La missione spaziale Crew 11 a rischo chiusura anticipata per le condizioni di salute di un astronauta
La missione spaziale Crew 11 a rischo chiusura anticipata per le condizioni di salute di un astronauta Photo Credit: Ansa/BILL INGALLS/ NASA / HANDOUT
08 gennaio 2026, ore 13:30
L’agenzia spaziale americana, per motivi di privacy, non fornisce ulteriori informazioni, ma dice che missione adesso è a rischio, sospese la passeggiate spaziali
La missione spaziale Crew 11 è a rischio per le condizioni di salute di un astronauta, che hanno costretto anche alla cancellazione della passeggiata spaziale programmata in queste ore. Si sta valutando anche il rientro anticipato. Evidentemente lo stato di salute dell’astronauta, di cui non si conoscono le reali condizioni è complesso . L’agenzia spaziale americana, per motivi di privacy, non fornisce ulteriori informazioni, ma dice che missione adesso è a rischio
“Stiamo monitorando un problema di salute di un membro dell'equipaggio, che si è manifestato mercoledì pomeriggio a bordo del complesso orbitale”, ha comunicato la Nasa sul proprio sito. “Per motivi di privacy medica– ha aggiunto –non è opportuno che la Nasa condivida ulteriori dettagli sul membro dell'equipaggio.
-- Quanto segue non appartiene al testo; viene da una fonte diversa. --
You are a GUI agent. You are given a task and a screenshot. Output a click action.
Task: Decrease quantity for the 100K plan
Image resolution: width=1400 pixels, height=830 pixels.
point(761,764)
La situazione è stabile”.
Le attività in forse
Il problema ha costretto a rivedere il calendario delle attività a bordo della Iss a partire dall’attività extra-veicolare (Eva) che era programmata per oggi e che avrebbe portato Mike Fincke e Zena Cardman a lavorare circa 6,5 ore all’esterno della Stazione per preparare i sistemi di allaccio per l’ultima coppia di pannelli solari i Rosa. la cui installazione è prevista tra alcuni mesi. Fincke sarebbe diventato il sesto astronauta statunitense ad avere al suo attivo 10 passeggiate spaziali e il cambio di programma potrebbe avere ripercussioni anche su una seconda Eva programmata per il 15 febbraio, che aveva come obiettivo principale la sostituzione di una telecamera esterna ad alta definizione.La situazione al momento non permette di fare programmi certi e la Nasa rileva che "condurre le nostre missioni in sicurezza è la nostra massima priorità e stiamo valutando attivamente tutte le opzioni, inclusa la possibilità di una fine anticipata della missione Crew-11”.